Doping challenges and pathways to industrial scalability of III-V nanowire arrays

Semiconductor nanowires (NWs) have been investigated for decades, but their application into commercial products is still difficult to achieve, with triggering causes related to the fabrication cost and structure complexity. Dopant control at the nanoscale greatly narrows their exploitation as components for device integration. In this context, doping appears the truly last missing piece of the puzzle for III-V NWs, for them to become commercially exploitable. In this paper, we review the doping of bottom up III-V NW arrays grown by molecular beam epitaxy and metal-organic vapor phase epitaxy, aiming to link materials science challenges with the critical aspect of device design. First, the doping methods and mechanisms are described, highlighting the differences between self-assembled and ordered NW arrays.

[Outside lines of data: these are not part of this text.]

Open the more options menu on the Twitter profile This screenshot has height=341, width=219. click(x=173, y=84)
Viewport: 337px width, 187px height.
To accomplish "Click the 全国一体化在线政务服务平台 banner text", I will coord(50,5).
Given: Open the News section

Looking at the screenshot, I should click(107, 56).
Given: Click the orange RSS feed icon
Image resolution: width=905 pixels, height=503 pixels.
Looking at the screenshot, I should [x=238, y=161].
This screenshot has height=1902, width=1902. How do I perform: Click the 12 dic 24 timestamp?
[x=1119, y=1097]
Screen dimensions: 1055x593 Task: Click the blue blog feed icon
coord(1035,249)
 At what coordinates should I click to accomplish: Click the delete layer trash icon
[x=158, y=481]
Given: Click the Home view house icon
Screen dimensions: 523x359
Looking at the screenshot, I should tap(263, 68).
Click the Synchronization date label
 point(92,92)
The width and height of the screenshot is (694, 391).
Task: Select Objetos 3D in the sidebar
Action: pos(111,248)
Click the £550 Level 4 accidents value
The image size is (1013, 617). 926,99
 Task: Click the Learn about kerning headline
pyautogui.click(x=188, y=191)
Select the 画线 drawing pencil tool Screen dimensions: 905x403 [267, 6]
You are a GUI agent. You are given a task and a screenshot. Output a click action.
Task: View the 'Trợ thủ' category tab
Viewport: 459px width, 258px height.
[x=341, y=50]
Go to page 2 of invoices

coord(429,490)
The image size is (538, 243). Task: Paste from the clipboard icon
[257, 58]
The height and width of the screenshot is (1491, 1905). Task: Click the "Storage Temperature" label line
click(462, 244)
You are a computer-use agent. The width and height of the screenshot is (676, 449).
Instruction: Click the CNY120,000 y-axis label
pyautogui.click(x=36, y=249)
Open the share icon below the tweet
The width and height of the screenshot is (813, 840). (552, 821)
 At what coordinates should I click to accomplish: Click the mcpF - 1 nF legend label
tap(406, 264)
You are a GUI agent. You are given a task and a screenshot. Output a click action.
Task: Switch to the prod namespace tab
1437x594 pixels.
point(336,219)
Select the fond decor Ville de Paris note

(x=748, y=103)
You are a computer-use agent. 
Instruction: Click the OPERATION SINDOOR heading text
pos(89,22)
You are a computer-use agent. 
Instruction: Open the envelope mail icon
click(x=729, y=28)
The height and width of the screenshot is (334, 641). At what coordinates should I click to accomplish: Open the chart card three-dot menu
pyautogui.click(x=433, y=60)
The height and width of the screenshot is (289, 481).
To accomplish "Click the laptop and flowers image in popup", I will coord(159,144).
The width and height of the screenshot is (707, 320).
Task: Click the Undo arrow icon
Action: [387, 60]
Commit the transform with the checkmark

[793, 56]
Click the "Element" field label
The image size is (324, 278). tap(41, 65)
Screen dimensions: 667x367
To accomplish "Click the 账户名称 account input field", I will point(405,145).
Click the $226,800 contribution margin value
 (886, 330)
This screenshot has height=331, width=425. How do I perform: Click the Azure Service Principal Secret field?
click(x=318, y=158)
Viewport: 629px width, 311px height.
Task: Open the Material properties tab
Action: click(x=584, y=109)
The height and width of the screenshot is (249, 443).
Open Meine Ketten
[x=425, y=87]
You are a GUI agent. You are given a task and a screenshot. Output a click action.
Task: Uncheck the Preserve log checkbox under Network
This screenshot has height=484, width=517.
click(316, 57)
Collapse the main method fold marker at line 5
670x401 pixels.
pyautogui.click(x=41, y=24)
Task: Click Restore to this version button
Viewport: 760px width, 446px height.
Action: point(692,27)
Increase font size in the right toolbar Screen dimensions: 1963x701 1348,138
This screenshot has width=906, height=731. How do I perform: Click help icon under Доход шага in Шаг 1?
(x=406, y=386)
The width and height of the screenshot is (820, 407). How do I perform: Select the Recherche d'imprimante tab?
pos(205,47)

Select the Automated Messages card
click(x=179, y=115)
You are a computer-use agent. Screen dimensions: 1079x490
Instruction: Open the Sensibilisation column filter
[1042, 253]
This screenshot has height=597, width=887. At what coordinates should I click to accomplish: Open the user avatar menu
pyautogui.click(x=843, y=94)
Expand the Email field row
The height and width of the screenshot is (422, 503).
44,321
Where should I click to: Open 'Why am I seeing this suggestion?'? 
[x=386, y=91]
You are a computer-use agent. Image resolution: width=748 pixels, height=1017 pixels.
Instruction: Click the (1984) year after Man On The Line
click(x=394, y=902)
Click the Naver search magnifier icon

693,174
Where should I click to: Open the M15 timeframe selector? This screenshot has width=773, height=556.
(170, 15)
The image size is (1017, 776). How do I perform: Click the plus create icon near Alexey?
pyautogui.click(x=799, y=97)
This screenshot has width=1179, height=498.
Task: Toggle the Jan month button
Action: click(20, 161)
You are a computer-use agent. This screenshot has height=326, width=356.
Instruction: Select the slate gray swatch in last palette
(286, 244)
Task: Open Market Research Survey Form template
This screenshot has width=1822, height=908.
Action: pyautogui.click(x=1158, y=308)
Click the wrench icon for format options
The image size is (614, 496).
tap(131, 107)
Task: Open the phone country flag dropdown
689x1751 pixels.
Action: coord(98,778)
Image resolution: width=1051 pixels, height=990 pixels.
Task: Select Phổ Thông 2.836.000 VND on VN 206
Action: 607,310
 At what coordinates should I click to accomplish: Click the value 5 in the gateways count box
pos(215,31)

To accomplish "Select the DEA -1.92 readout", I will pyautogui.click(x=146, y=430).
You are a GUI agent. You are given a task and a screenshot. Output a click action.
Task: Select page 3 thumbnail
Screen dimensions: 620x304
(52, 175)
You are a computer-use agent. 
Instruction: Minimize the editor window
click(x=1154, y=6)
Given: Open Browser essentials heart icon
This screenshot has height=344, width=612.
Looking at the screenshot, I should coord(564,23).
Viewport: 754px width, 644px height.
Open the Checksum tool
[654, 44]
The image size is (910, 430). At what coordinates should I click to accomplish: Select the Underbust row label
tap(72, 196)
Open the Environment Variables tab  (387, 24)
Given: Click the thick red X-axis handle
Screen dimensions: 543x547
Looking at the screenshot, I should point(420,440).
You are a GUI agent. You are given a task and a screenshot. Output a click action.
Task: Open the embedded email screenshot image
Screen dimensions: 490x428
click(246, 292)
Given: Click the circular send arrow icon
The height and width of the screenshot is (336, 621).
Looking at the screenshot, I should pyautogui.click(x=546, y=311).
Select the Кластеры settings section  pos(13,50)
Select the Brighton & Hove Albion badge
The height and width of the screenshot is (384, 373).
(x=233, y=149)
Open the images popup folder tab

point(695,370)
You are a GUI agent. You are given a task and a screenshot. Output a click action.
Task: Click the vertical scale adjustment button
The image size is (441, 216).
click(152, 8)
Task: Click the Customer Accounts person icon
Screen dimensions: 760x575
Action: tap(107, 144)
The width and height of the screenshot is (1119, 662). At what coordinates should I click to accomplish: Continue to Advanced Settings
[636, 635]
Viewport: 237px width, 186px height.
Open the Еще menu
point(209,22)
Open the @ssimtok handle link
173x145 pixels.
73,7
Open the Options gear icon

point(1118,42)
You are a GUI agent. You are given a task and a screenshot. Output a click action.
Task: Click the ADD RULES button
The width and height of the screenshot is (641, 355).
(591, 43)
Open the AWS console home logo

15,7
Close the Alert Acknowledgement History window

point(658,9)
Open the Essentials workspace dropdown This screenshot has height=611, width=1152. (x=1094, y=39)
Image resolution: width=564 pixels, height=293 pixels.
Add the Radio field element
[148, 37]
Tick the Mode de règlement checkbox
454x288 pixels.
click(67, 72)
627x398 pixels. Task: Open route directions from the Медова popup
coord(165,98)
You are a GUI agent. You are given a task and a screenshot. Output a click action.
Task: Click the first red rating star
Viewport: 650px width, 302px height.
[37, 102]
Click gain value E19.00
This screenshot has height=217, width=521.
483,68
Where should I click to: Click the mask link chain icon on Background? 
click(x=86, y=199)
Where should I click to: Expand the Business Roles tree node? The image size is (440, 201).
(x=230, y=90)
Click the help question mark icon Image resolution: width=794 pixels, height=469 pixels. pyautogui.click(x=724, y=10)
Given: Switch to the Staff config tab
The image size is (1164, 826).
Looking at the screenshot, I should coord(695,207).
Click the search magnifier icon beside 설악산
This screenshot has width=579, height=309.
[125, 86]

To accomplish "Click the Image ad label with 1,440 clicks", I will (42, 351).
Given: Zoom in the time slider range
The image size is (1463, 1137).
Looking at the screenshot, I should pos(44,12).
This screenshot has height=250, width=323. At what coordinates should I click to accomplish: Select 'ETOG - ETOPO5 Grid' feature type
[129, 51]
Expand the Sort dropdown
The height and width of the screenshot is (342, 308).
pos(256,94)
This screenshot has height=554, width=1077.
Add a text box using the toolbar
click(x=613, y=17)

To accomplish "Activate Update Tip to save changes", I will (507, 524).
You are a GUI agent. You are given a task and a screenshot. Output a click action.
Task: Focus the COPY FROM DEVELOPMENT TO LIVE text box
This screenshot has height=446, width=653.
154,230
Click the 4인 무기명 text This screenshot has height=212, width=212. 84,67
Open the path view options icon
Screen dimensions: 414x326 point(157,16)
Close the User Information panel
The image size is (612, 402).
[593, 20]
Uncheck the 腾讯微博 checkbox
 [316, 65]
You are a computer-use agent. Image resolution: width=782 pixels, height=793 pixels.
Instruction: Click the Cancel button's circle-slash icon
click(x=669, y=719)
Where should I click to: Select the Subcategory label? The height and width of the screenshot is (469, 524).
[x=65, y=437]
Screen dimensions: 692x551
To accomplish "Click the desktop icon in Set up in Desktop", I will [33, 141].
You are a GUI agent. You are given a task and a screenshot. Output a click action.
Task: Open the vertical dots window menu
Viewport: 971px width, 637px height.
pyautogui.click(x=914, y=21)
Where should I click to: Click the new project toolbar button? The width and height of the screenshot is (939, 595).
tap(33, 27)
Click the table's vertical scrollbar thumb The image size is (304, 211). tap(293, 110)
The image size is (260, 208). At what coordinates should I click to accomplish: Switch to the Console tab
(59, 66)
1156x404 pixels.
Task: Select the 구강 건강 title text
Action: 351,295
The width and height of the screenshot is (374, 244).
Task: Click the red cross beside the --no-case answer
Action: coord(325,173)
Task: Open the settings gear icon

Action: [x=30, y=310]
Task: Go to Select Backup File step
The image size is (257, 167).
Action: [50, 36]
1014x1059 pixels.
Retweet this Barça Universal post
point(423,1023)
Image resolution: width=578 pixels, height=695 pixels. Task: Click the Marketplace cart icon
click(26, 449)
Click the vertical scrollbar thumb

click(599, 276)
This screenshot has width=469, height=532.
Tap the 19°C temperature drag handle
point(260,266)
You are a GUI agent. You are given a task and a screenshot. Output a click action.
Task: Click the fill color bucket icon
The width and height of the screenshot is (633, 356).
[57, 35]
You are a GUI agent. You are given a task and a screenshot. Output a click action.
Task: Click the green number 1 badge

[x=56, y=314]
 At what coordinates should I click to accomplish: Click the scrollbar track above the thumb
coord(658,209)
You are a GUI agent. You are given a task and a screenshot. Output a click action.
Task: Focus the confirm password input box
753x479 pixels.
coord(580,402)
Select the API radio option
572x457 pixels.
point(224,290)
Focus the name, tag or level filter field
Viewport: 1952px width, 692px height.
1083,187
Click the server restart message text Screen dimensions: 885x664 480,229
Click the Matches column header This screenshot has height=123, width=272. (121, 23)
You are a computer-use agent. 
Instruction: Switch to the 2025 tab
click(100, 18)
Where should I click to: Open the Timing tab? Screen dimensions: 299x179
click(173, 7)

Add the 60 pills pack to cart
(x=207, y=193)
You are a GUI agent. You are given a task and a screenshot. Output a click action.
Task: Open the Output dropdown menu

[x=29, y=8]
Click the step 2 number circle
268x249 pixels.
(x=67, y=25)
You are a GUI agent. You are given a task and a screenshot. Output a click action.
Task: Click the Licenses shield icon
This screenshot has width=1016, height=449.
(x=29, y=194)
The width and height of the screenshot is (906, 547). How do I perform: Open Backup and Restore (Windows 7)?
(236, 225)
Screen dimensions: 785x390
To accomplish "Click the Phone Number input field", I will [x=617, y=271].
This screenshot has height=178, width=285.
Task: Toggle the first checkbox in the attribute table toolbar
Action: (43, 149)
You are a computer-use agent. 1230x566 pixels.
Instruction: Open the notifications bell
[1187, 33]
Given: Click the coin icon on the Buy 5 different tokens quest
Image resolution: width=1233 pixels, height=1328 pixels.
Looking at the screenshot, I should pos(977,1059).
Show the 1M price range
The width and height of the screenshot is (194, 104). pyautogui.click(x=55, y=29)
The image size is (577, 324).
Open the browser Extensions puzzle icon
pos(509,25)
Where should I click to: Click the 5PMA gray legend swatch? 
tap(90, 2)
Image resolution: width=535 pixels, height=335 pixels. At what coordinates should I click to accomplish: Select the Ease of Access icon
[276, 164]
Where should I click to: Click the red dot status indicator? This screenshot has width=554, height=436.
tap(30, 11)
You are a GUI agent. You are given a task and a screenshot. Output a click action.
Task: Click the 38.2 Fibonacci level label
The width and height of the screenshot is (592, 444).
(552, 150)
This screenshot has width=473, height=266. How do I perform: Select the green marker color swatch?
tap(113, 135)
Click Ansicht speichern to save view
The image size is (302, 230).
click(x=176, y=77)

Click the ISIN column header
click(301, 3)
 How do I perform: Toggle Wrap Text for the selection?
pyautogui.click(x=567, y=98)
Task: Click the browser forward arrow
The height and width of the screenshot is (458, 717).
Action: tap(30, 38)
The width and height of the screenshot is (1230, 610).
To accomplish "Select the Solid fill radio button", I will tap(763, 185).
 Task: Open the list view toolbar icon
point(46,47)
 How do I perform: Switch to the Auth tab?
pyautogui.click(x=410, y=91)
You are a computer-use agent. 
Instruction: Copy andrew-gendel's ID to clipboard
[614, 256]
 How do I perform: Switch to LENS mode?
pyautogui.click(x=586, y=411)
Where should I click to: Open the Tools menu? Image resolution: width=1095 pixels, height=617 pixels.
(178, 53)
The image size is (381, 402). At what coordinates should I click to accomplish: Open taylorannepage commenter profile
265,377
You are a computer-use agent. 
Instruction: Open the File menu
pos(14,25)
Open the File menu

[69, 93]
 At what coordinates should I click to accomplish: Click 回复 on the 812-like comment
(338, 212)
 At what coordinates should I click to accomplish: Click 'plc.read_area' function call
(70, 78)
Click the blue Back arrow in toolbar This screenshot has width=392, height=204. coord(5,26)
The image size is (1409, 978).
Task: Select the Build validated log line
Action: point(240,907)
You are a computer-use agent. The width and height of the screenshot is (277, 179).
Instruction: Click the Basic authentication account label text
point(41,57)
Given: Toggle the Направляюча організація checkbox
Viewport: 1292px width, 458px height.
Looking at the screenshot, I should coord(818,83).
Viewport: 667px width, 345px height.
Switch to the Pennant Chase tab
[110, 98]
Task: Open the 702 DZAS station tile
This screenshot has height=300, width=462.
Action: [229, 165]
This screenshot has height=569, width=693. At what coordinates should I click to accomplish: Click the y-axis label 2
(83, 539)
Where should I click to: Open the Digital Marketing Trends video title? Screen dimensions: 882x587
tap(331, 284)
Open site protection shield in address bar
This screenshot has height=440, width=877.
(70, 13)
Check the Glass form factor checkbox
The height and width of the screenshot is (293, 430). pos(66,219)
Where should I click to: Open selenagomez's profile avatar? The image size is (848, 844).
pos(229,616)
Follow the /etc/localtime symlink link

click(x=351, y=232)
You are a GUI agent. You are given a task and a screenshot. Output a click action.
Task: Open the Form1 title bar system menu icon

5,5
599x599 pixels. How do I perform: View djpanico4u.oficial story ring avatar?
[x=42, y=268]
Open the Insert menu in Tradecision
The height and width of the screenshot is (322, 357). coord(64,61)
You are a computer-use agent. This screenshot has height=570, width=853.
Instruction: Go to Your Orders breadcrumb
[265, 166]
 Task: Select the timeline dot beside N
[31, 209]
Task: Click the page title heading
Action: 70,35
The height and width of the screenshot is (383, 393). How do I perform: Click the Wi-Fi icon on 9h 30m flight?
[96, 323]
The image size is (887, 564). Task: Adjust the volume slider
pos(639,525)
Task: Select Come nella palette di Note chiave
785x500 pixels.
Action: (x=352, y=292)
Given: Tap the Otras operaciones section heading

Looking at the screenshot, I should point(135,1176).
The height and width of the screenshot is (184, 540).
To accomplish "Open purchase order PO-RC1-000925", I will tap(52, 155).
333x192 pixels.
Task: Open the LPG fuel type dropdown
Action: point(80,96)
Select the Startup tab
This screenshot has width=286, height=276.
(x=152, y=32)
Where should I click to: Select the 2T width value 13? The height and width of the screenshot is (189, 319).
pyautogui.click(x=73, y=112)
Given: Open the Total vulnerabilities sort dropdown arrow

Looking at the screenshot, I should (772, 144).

Then, a brief overview of the available tools for investigating the doping is offered to understand the common strategies used for doping characterization. Both aspects are crucial to discuss the recent advancements in reproducibility and up-scalability, which are discussed in view of large area fabrication for industrial production. Finally, the most common doping-related challenges are presented together with the latest solutions to achieve high performing NW-based devices. On this basis, we believe that new insights and innovative findings discussed herein will open the low dimensional materials era, on the premise of multidisciplinary collaborative works of all the sectors involved in the design and optimization of commercial products.

Automated summary

Semiconductor nanowires have been researched for many years, but commercial application faces challenges due to fabrication cost and complex structures. Doping control at the nanoscale limits their use as device components, making it a crucial missing piece for III-V NWs to become commercially viable. This paper reviews doping of III-V NW arrays grown by molecular beam epitaxy and metal-organic vapor phase epitaxy, highlighting methods and mechanisms, as well as discussing tools for investigating doping and recent advancements in reproducibility.